The History of Ole Bull’s Violin
Le violon préféré d’Ole Bull avait vécu plus de vies que la plupart des gens.
Il avait été fabriqué par le vieux maître Caspar di Salo. Pendant environ 150 ans, il resta bien à l’abri au musée d’Innsbruck, déposé là par un cardinal comme exemple de premier ordre du travail de di Salo. Puis vint 1809 : des soldats français mirent l’endroit à sac. Le violon fut emporté par l’un d’eux et finit par être vendu à Herr Rhehazek, un fonctionnaire viennois qui engloutit presque toute sa fortune dans une collection de violons digne de ce nom.
Quand Ole Bull visita Vienne en 1839, il vit l’instrument et décida qu’il *devait* l’avoir. Rhehazek refusa de vendre, mais fit une promesse : s’il arrivait un jour sur le marché, Bull aurait la priorité — au prix salé de quatre mille ducats. Bull accepta.
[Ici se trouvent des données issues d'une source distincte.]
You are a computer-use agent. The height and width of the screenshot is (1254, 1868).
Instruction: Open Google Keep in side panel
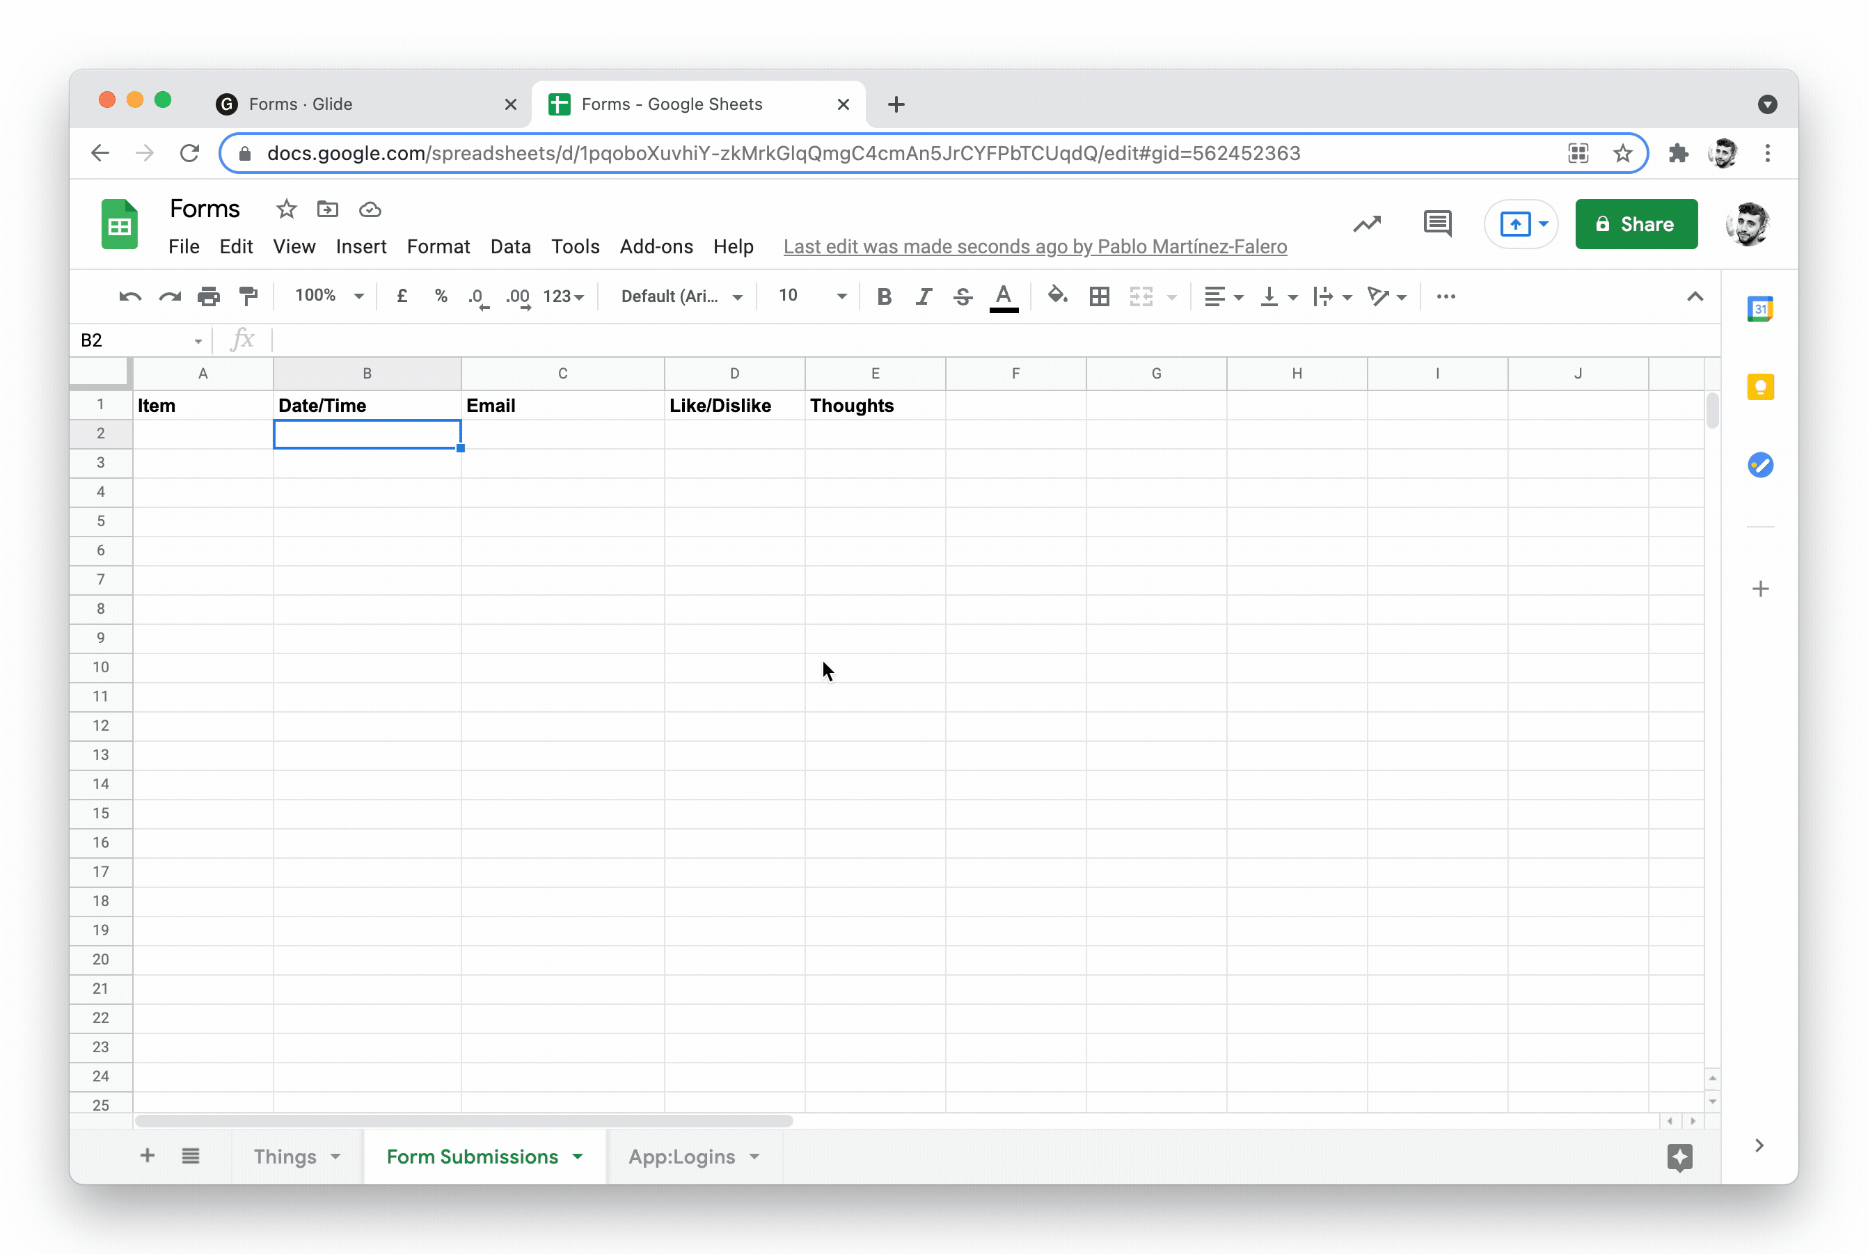click(1759, 388)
Deux ans plus tard, Bull dînait à Leipzig avec Liszt et Mendelssohn lorsqu’une lettre scellée arriva de Vienne : Rhehazek était mort, et son fils honorait l’accord. Liszt dit qu’Ole devait être fou de payer autant pour un violon qu’il n’avait jamais entendu ; Mendelssohn appela ça le genre d’extravagance que seul un violoniste peut se permettre. Bull l’acheta quand même — et remporta ensuite avec lui quelques-uns de ses plus grands triomphes.